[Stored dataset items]
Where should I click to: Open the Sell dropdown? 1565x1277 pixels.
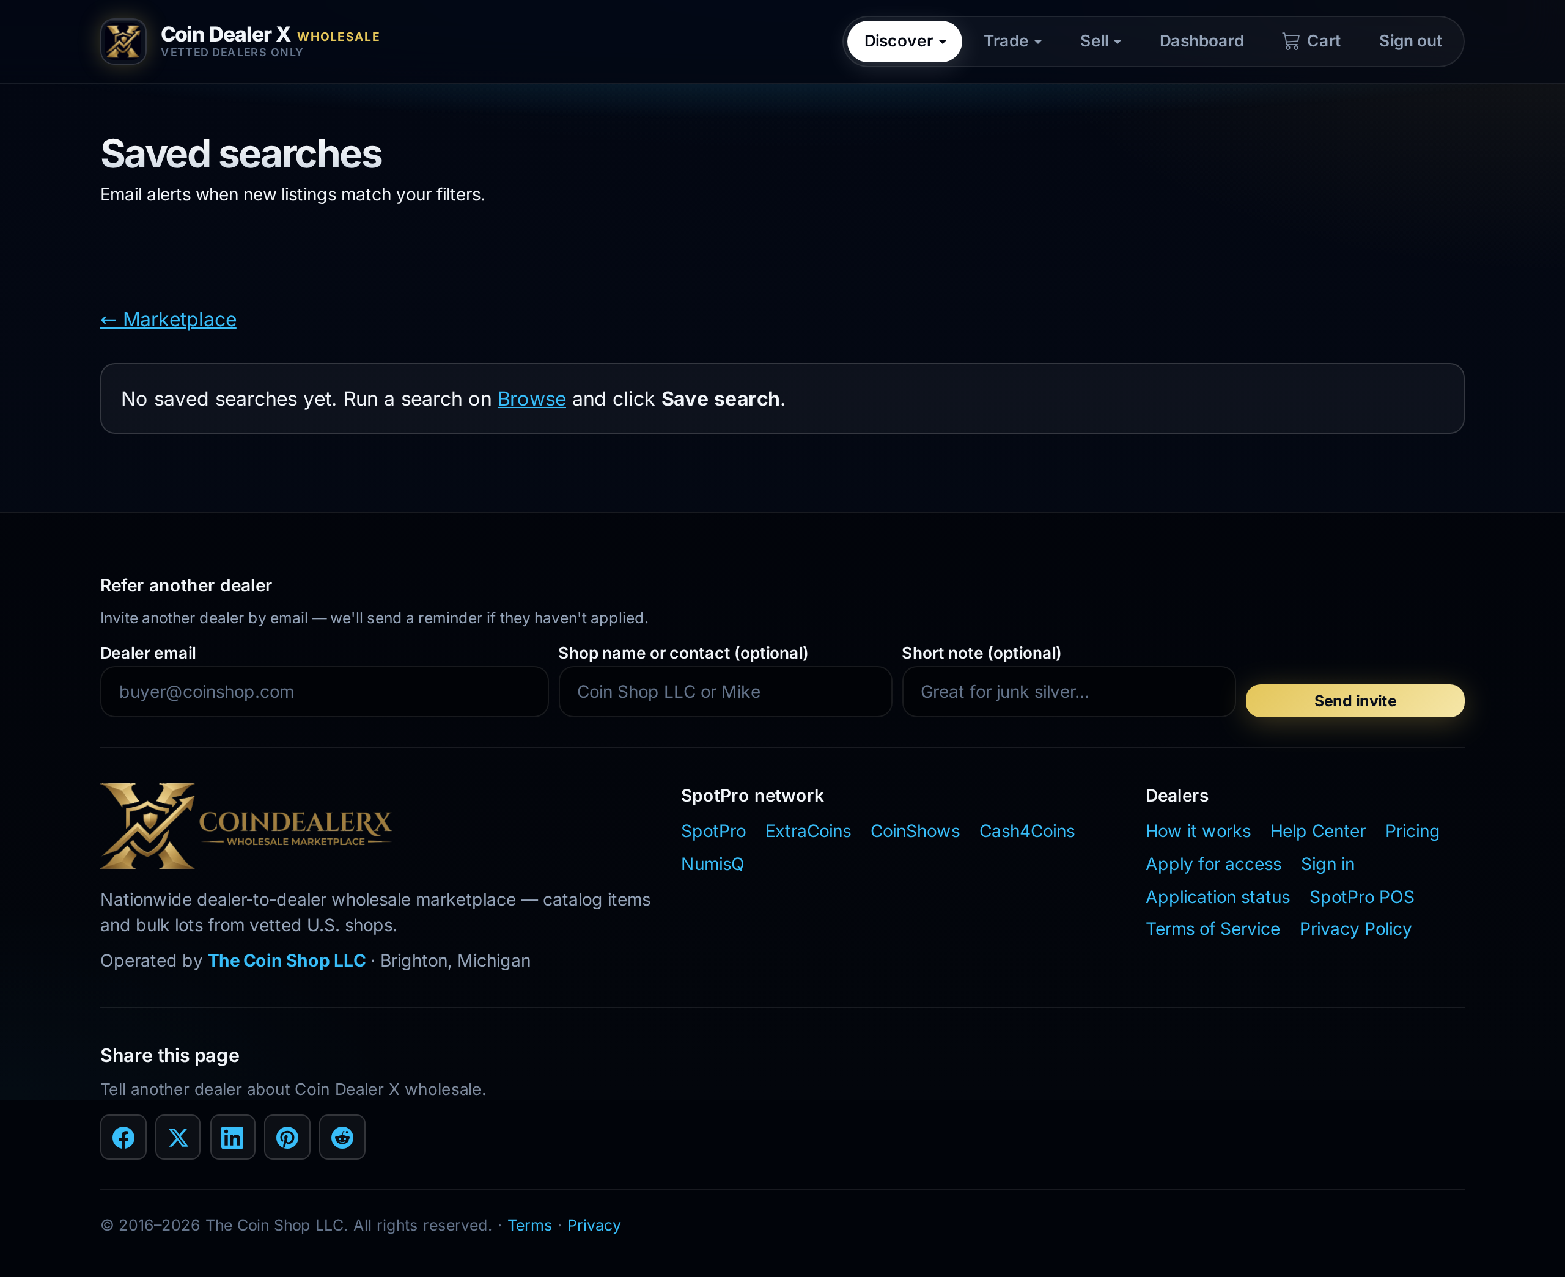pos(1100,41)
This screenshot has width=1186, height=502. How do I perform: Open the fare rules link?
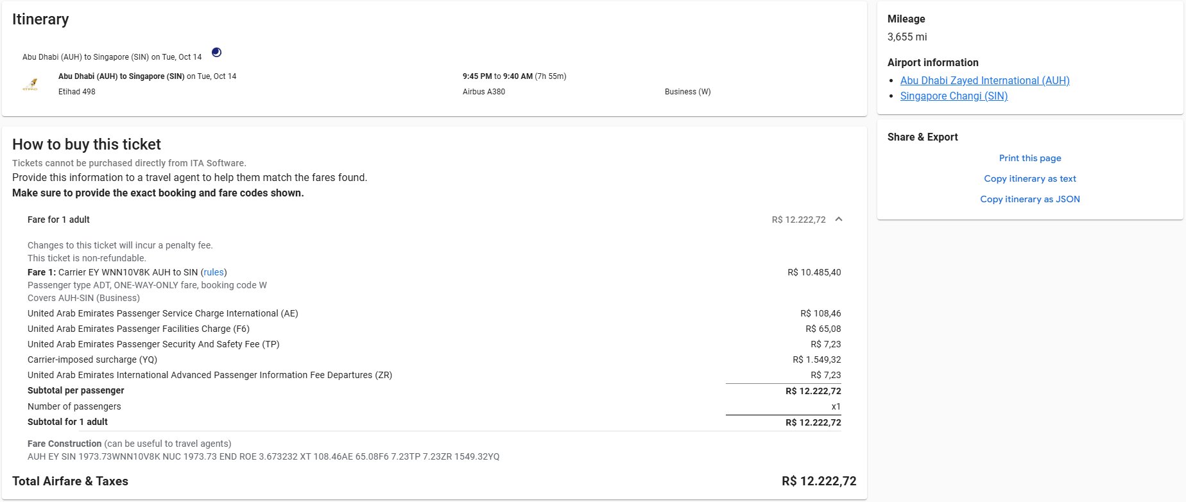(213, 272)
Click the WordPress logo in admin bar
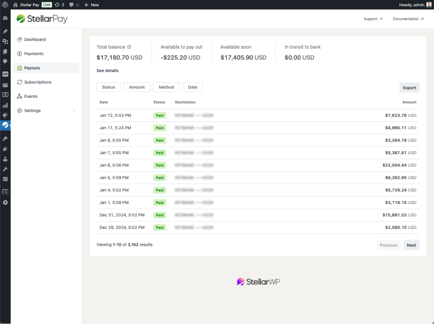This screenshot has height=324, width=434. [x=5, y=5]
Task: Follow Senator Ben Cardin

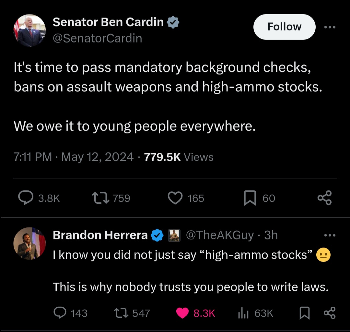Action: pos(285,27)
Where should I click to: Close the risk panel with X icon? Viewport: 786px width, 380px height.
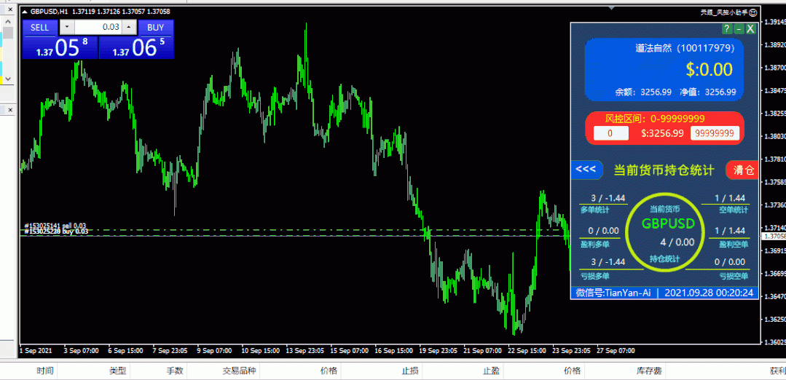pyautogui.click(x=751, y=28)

INSTRUCTIONS FOR THE TASK -> Excluding the pictures, reproduce every entry exactly as given.

SOLUTION BELOW ->
Where should I click to: Open the Sell dropdown? 1565x1277 pixels.
pos(1100,41)
This screenshot has width=1186, height=502. How do I perform: Open the fare rules link?
(213, 272)
Click the WordPress logo in admin bar
This screenshot has height=324, width=434. [x=5, y=5]
Task: Follow Senator Ben Cardin

Action: pos(285,27)
Where should I click to: Close the risk panel with X icon? Viewport: 786px width, 380px height.
pyautogui.click(x=751, y=28)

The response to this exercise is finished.